Wednesday, April 9, 2014

A New Spin on “Show, Don’t Tell”: How Writers Can Be as Memorable as Their Words


          Most us of have heard the saying, “You’re only as good as your word.” Does that also imply that you’re only as memorable as your word(s), too? Does it matter whether you matter as much as the matter you write? Maybe you’re fine with remaining anonymous, letting your words supersede your self. But most writers have more ego than that; it’s not a bad thing, but a fact. If you’re like me, you write words because your inner graffiti artist wants to leave a mark upon the world, to draw eyes to unexpected views that represent you to others and make them remember you.

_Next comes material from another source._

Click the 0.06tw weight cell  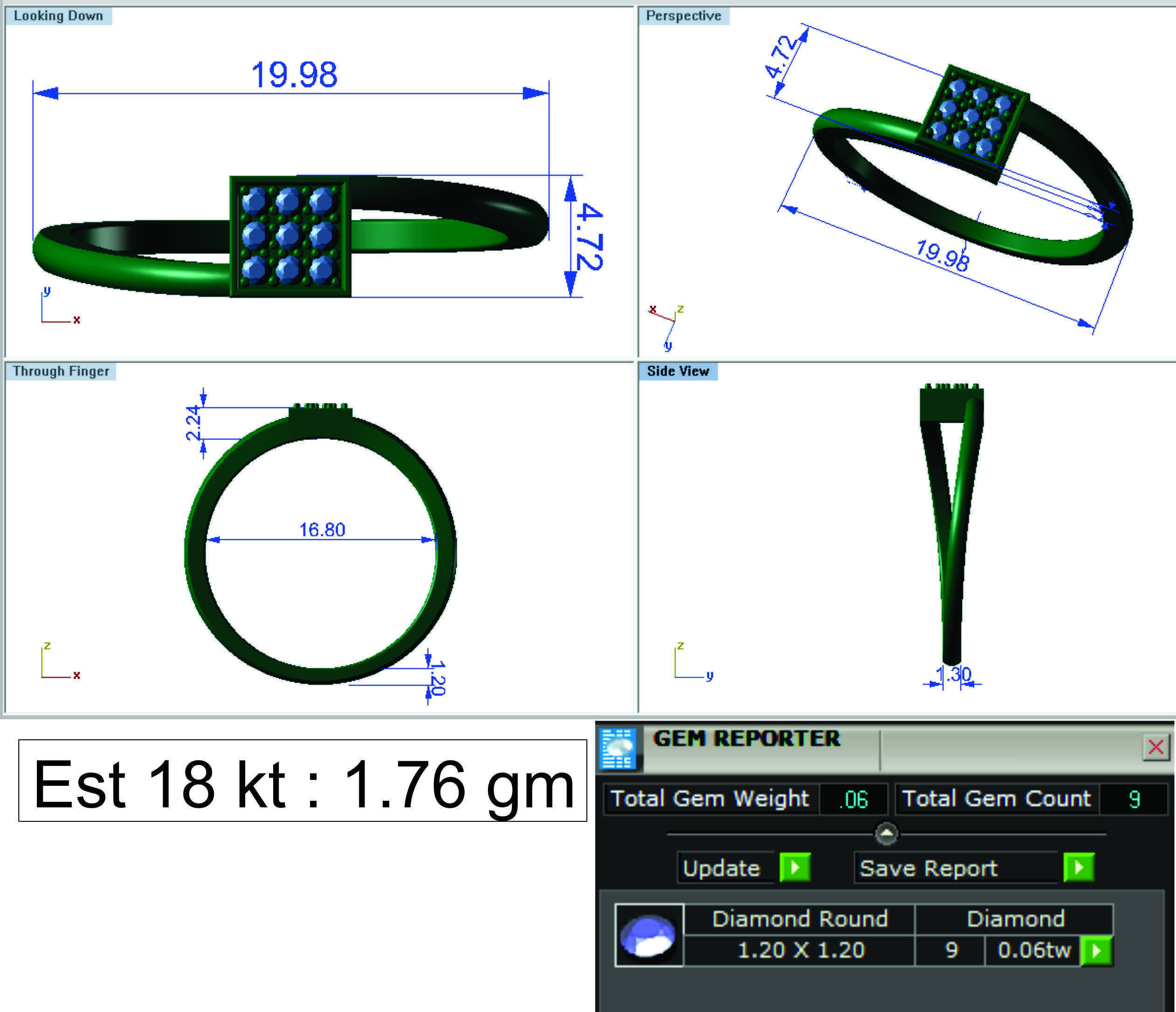coord(1033,950)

[that was my graffiti, yes]

          You have surely been advised to “Show, don’t tell” in your writing. Well, here’s how to apply that adage to yourself, as author, to be as memorable as your words:

  1. Show your respect for words via precise word choices, no matter how many revisions it takes to find them.
  2. Show your respect for your readers via subtlety and conciseness, to honor their ability to interpret and their appreciation of precious time—both of which are disregarded by superfluous words and overwritten descriptions.

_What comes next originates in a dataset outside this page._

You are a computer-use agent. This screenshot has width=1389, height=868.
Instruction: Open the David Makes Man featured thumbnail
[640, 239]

  3. Show your depth of observations and psychological insights by developing characters that seem realistic and evoke empathy from readers.
  4. Show your wit via well-paced, cleverly worded phrases that carry readers along, rather than force them to follow.

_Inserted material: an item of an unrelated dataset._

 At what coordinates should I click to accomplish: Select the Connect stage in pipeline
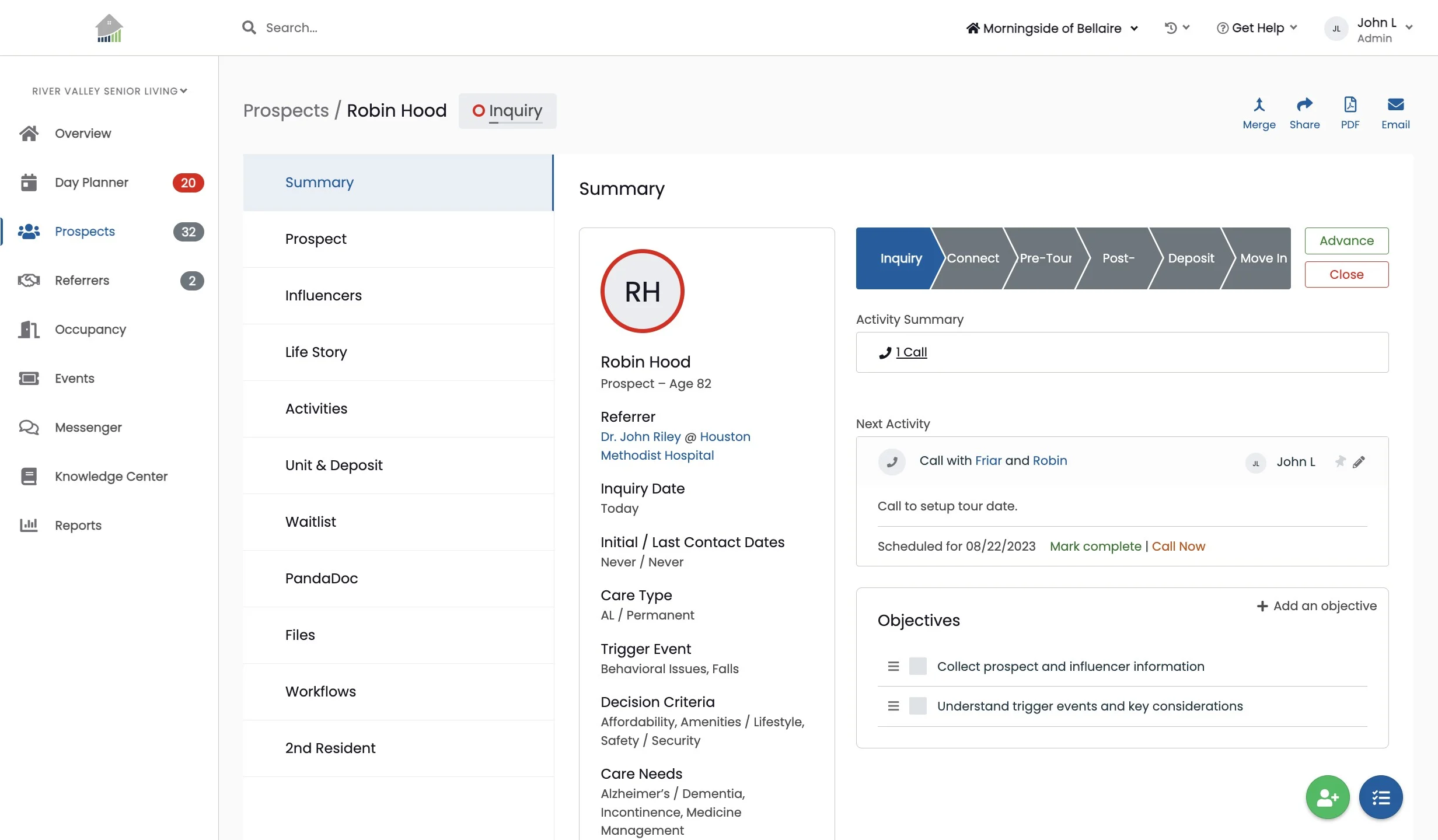[x=972, y=258]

  5. Show your intelligence via apt analogies, thoughtful symbolism, and insightful observations.
  6. Show your style via figurative language that reflects images the way you’d post pictures on Instagram to reflect your personality.
  7. Show your values via your fictional characters’ successes and failures, qualities and faults, their coping methods, and their various points-of-view.
  8. Show your personal path in life by noticing and accentuating the thematic threads that run through many of your writings.  
  9. Show your artistic influences via your allusions.
  10. Show your understanding of your readers by choosing age- and/or genre-appropriate matter to unfold.